Naming and Befriending the Not Knowing

One way forward is to simply name your lack of certainty, to sit with your not-knowing and make a friend of it—even though that friend is wild and weird, even though it speaks in odd sentences and invites you to strange adventures.

Try this: 

If you feel scared and stuck in the wrong career or relationship, don’t rush to fix it. Sit there and just see it. Say:

“I don’t know what I want any more.”
“I don’t know whether this life still fits me.”
“I don’t know what to do next, and that scares me.”

Don’t run away. Don’t rush to fix anything. Just look right at it, this terrifying confusion, and breathe. Let your body settle.

Or if you’ve lost a loved one, name what you feel:

“I don’t know how to stop missing them.”
“I don’t know who I am without them.”
“I don’t know why it’s taking me so long to heal.”

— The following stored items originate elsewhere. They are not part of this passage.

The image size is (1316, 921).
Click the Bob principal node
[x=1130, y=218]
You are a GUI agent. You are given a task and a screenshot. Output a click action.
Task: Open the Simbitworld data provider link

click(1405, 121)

Sit quietly with this named not-knowing. Rainer Maria Rilke wrote a poem, “Let This Darkness Be a Bell Tower,” translated by Joanna Macy, that feels to me like the perfect set of instructions for coping with a life outside all maps. 

Quiet friend who has come so far,

feel how your breathing makes more space around you.
Let this darkness be a bell tower
and you the bell. As you ring,

what batters you becomes your strength.

Read the full poem here.

To hold not-knowing steadfastly, despite all our fear and unfulfilled hope, is to grow intimate with the mystery.

This is our chance to build trust in the map that comes from within, in the disappearing path, in our own transformation.

So if you feel lost, know that you are lost with many others. Come be lost with us. Come to the stillness where we can all meet each other, in the place where no one has ever been.